Redefining possibilities: It is time to embrace AI, says EVS
By Olivier Barnich, EVS head of innovation and architecture.
Artificial intelligence (AI) is emerging as one of the most transformative forces in our industry, enhancing the creativity and quality of the content that is being produced. Over the past decade, EVS has played a leading role in this evolution, particularly in recent initiatives aimed at enhancing replays through the use of generative AI.
The primary goal is to free production teams from the limitations of the set video cameras used to capture events. For instance, using real time AI processing for ‘hallucinating’ frames between existing ones (frame interpolation), can turn any camera into a high frame rate device, enabling smooth replays from any angle on a production. AI’s capabilities extend to eliminating motion blur for crisper slow-motion replays, or simulating the bokeh effect, typically achieved with specialised lenses, fostering a deeper connection between the viewer and the subject. Additionally, intelligent digital zoom powered by AI not only assists replay operators in tracking and detection but also delivers images of the highest quality.
Beyond live operations, AI also contributes in many ways to near-live and post production. Firstly, all the above-mentioned filters based on generative AI can be applied in post-production to refine content. Secondly, we’re seeing a surge in AI-backed features within popular post-production tools, relieving editors of tedious tasks and allowing them to focus on more creative and artistic activities.
Automatic speech transcription in non-linear editors is a standout example. Editors can easily edit an interview by manipulating the transcript. This, in turn, allows AI to automatically generate a rough cut of the interview video, saving substantial time for editors. Speech-to-text technologies have witnessed increased utilisation in 2023, with applications such as automated subtitling and automatic transcription in multiple languages streamlining once time-consuming tasks. Additionally, image generation from text prompts has become a prominent feature in various tools. In near-live workflows, AI plays a pivotal role in generating metadata for content databases, enhancing the organisation of vast amounts of content and enabling the swift retrieval of relevant material.
A glimpse into the future
Looking ahead to 2024 and beyond, AI promises more exciting use cases. The capability of image generation from text prompts is expected to evolve into the generation of video and 3D assets, providing content creators with more creative freedom. Significant enhancements are also on the horizon for the indexing and searching of content within expansive databases. Finding the needle in the stack will become possible.
Moving beyond mere metadata creation and indexation, AI’s evolving ability to understand audio and video content will empower operators to search for spoken words, find visually similar shots and even search for specific types of shots, such as a ‘close-up on a face’ or a ‘wide-angle view of a crowd’. Even more sophisticated search abilities will be available, including facial recognition based on a single example and the ability to pose natural language queries for specific video content. Imagine the potential to issue a search query in natural language like ‘find me shots of exploding cars, with a camera travelling to the left’.

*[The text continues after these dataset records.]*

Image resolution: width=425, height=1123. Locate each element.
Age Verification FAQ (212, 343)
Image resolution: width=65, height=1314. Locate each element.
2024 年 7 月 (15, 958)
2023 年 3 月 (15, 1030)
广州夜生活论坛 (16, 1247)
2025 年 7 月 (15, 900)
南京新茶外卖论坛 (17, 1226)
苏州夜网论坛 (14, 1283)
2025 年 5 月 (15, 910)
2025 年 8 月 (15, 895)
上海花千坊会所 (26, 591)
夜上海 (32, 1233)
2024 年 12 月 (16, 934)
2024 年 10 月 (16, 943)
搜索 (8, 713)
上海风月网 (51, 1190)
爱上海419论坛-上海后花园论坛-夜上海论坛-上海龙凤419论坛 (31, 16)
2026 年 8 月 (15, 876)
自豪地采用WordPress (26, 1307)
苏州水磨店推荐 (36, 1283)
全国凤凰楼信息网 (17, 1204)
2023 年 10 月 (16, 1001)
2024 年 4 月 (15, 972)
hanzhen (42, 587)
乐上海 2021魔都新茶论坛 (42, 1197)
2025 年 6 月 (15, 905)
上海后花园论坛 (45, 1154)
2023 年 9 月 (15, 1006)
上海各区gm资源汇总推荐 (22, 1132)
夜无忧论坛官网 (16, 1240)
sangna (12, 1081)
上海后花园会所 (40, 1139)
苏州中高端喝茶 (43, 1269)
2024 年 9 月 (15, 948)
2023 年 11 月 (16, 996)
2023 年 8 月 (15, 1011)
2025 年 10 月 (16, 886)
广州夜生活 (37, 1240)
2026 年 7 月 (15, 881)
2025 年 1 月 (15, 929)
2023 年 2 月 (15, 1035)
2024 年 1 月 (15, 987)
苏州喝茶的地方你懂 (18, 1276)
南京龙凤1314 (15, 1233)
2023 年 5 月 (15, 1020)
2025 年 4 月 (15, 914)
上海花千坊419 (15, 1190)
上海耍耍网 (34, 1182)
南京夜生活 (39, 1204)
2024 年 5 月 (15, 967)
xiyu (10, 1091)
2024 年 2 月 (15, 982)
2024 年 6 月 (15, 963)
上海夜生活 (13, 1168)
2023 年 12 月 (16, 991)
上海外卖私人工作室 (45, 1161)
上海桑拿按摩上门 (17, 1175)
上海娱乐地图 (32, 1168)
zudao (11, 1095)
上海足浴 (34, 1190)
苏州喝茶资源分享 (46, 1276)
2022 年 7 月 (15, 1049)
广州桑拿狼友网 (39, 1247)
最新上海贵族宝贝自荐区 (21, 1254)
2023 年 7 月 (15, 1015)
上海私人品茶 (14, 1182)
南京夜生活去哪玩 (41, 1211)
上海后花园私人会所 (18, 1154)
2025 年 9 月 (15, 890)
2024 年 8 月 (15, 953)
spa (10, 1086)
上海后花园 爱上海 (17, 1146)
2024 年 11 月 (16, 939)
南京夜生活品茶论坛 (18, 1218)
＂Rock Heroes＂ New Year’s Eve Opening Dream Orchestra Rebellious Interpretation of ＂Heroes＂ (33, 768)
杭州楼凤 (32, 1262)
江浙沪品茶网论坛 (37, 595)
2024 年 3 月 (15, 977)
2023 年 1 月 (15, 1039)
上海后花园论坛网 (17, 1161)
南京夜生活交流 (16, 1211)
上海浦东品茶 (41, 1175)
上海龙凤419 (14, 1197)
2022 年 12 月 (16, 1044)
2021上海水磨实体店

On live sport events, augmented reality graphics will no longer be limited to post-game analysis, as AI will enable real-time generation without any operator intervention. Another exciting prospect lies in the future possibilities brought by Neural Radiance Fields (NeRFs) for live sports. This 3D reconstruction and rendering technique allows photorealistic rendering of scenes. While current techniques are mostly limited to static scenes, ongoing research focuses on enabling 3D reconstruction and rendering of moving scenes. This opens up endless creative options, such as being able to replay an action from the point of view of a player, and more generally placing a virtual camera wherever the director wants it to be.
Moreover, the ability to broadcast live events as a 3D virtual world opens the door to immersive augmented and virtual reality broadcasts. This is particularly impactful in catering to the preferences of younger audiences who crave more interactive and immersive content experiences.
Driving collective progress
Amid the rapid pace of technological advancements, the role of broadcast operators becomes pivotal. With AI technologies permeating various aspects of live broadcasting, from real-time analysis to automated content creation, operators must continuously adapt their skill sets to effectively harness these innovations. This ensures that broadcast operators are adept at understanding, managing and optimising the diverse array of AI tools at their disposal.
Equally crucial is an awareness of the legal implications associated with the data used to train AI tools and the intellectual property rights linked to AI-generated content. This legal literacy safeguards against potential pitfalls and ensures ethical and compliant use of AI technologies.
Finally, to steer the trajectory of AI development in alignment with industry goals, the broadcast sector should actively cultivate a strong relationship with academia. A strategic approach to achieving this involves engaging and motivating researchers through the publication of datasets.
This proactive collaboration will encourage researchers to address challenges and solve problems directly relevant to the broadcast industry, ensuring that advancements in AI applications align with the specific needs and requirements of our sector. Such a collaborative synergy is not just beneficial but imperative if we aim to unlock the full potential ushered in by this new era of AI.